Every April millions of Americans devote a day to celebrating this blue and green marble we call home. The celebration known as Earth Day turns 50 this year, making now a perfect time to look back at how the day originated and what’s planned for this year.
Gaylord Nelson, a senator from Wisconsin, is widely credited with creating Earth Day, as he assembled a bipartisan coalition that promoted climate demonstrations across the country on April 22, 1970.
An estimated 20 million people, roughly 10 percent of the country’s population at the time, packed parks, gathered in auditoriums and demonstrated in the streets for a healthier, more sustainable environment.
Two major events are credited with helping make Earth Day a reality. A substantial oil spill in Santa Barbara in January 1969 drew Nelson’s focus, while Cleveland’s heavily polluted Cuyahoga River catching fire later that year captured the public’s attention.
The Cuyahoga River fire in 1969 was far from the first time flames broke out on the waterway. It was, in fact, the 13th time the river went ablaze since the 1860s, according to historians. Time Magazine’s reporting on the Cuyahoga River fire described the river as so polluted it was “Chocolate-brown, oily, bubbling with subsurface gases.”

◆ ◆ ◆

**Objective**
In the Earth Day text, explain how each of the two 1969 events it names helped make Earth Day a reality.

**Data section**
◆ ◆ ◆

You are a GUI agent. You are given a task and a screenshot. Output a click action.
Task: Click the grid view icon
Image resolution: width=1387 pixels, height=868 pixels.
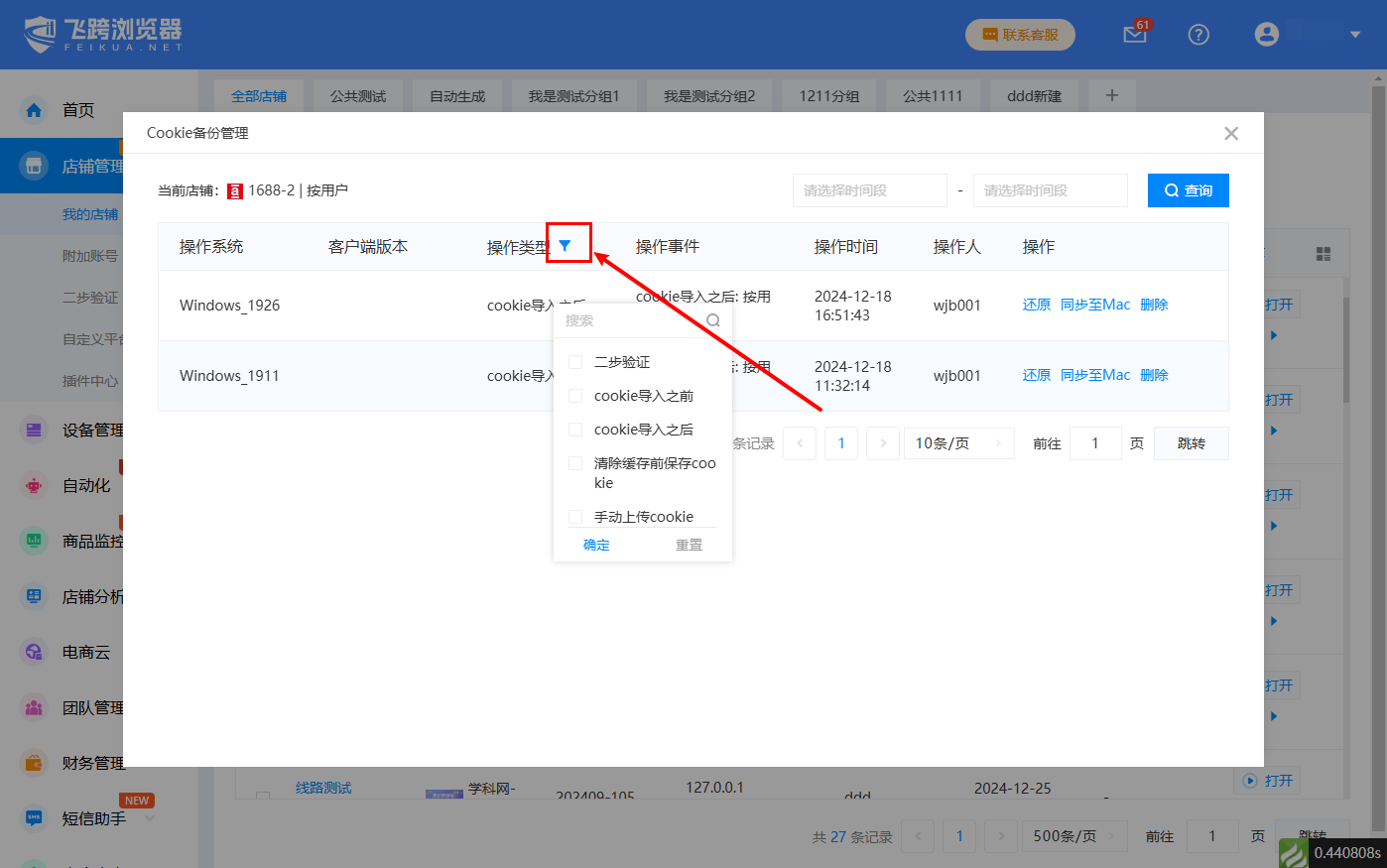coord(1324,255)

◆ ◆ ◆

**Complete response**
The substantial oil spill in Santa Barbara in January 1969 drew Senator Gaylord Nelson's focus. Later that year, the fire on Cleveland's heavily polluted Cuyahoga River captured the public's attention.